*What to work on*:
Give the portion of the listing from the line containing "At what coordinates" through the end of the listing as a JSON list of strings, one string per line, skipping blank lines. Leave the pictures out.

◆ ◆ ◆

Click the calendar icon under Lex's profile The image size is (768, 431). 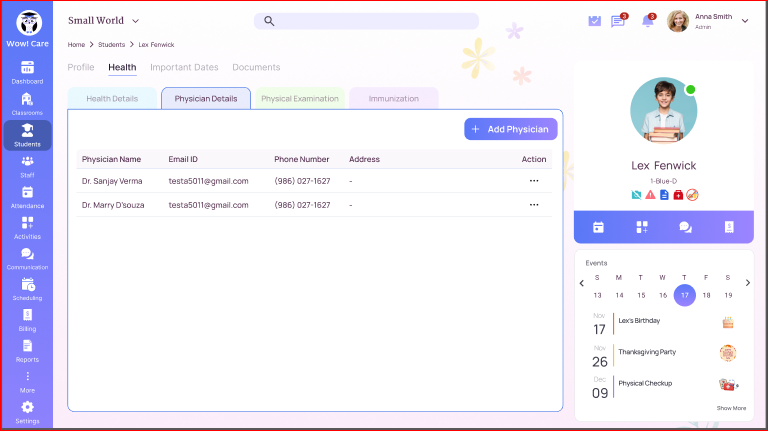click(598, 227)
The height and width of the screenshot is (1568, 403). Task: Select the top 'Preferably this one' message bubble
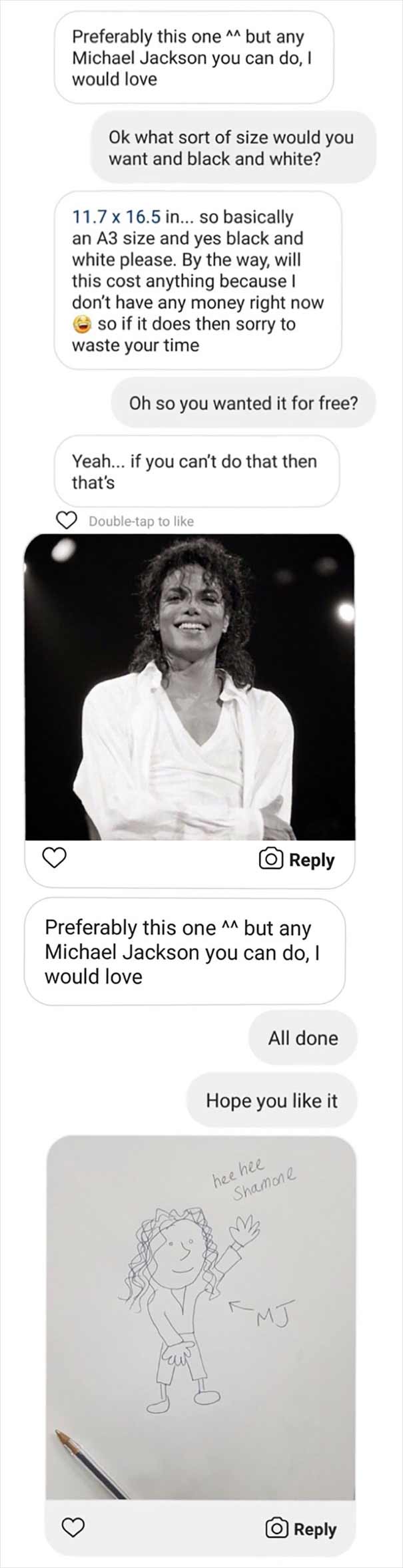193,57
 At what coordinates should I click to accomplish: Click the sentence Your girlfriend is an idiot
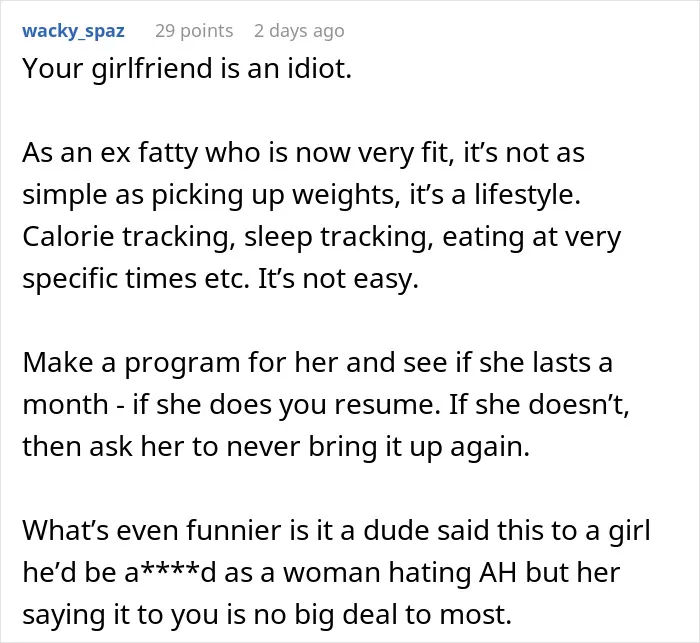coord(187,69)
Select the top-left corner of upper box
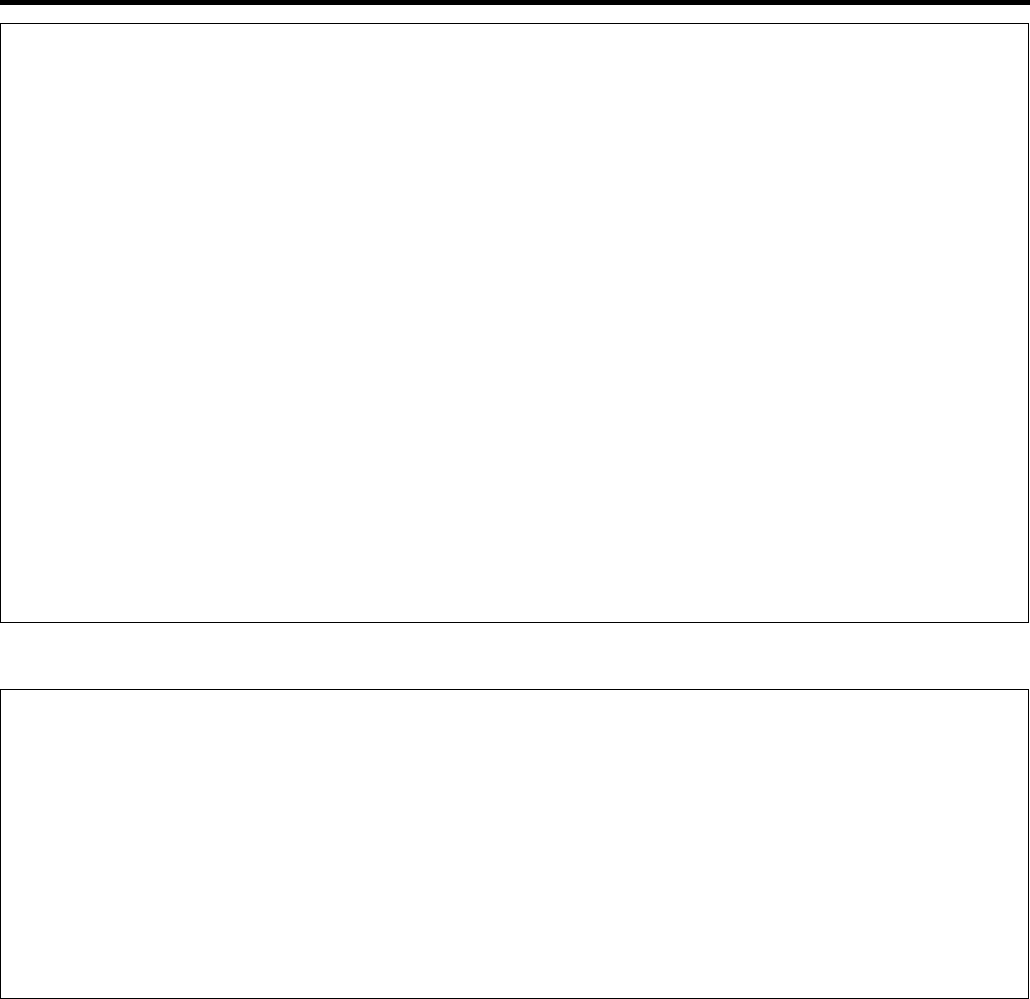 coord(1,24)
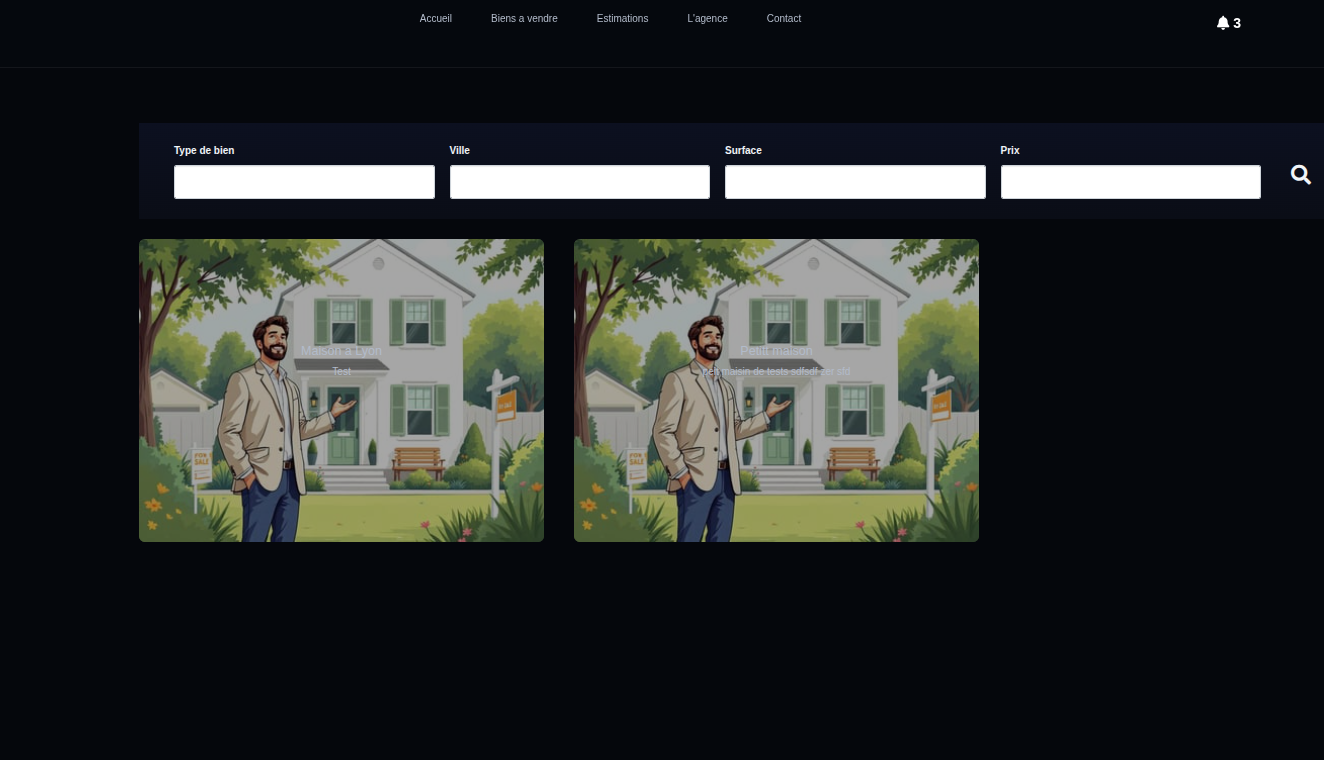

◆ ◆ ◆

*Answer to the problem*:
[
  " At what coordinates should I click to accomplish: Click the sentence Your girlfriend is an idiot",
  "coord(187,69)",
  "Select the top-left corner of upper box",
  " coord(1,24)"
]